• _Stored data_:
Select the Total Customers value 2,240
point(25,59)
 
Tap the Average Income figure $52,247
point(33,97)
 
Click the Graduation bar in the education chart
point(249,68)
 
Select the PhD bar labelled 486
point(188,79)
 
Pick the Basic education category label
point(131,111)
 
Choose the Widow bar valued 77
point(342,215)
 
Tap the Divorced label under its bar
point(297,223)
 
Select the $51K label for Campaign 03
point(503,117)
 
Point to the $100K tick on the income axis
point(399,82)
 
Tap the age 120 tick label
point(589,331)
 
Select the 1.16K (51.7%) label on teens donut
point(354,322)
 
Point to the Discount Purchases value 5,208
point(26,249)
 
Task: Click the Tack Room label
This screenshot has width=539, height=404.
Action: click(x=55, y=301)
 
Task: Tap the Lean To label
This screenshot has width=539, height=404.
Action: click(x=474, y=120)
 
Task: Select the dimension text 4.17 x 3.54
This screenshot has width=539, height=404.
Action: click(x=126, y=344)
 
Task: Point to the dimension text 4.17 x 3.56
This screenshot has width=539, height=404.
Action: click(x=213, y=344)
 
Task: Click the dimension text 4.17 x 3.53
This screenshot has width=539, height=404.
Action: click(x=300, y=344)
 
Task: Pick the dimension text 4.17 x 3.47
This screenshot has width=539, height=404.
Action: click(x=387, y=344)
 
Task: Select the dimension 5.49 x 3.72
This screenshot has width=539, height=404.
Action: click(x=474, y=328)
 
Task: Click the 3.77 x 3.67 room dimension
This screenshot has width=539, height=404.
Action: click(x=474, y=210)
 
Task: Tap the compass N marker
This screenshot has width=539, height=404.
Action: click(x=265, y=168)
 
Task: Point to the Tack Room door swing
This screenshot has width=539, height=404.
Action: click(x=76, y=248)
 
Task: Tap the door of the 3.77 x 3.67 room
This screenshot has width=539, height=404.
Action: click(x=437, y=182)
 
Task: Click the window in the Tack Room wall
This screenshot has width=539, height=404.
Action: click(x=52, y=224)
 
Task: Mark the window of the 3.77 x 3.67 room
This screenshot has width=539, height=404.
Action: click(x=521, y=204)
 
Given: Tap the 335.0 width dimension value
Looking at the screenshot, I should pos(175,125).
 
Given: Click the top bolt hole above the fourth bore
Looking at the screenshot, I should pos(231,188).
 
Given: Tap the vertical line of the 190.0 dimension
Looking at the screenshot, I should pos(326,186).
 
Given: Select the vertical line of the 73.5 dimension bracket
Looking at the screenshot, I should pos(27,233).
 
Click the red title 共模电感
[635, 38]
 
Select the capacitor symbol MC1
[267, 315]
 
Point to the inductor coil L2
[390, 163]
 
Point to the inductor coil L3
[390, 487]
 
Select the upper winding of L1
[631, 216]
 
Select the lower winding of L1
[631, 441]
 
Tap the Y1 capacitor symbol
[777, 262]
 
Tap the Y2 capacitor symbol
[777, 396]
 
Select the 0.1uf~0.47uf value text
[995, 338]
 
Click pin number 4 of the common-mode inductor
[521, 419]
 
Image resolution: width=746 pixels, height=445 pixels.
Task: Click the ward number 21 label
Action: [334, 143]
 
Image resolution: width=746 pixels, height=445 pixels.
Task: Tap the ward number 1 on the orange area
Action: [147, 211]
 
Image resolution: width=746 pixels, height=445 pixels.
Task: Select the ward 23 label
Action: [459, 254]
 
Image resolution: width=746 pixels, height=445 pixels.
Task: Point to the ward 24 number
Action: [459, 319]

• _Work to complete_:
Could you retype the listing above word for word, from its first line through the line holding "point(26,249)", with both of those lines included?

• _Exercise response_:
Select the Total Customers value 2,240
point(25,59)
 
Tap the Average Income figure $52,247
point(33,97)
 
Click the Graduation bar in the education chart
point(249,68)
 
Select the PhD bar labelled 486
point(188,79)
 
Pick the Basic education category label
point(131,111)
 
Choose the Widow bar valued 77
point(342,215)
 
Tap the Divorced label under its bar
point(297,223)
 
Select the $51K label for Campaign 03
point(503,117)
 
Point to the $100K tick on the income axis
point(399,82)
 
Tap the age 120 tick label
point(589,331)
 
Select the 1.16K (51.7%) label on teens donut
point(354,322)
 
Point to the Discount Purchases value 5,208
point(26,249)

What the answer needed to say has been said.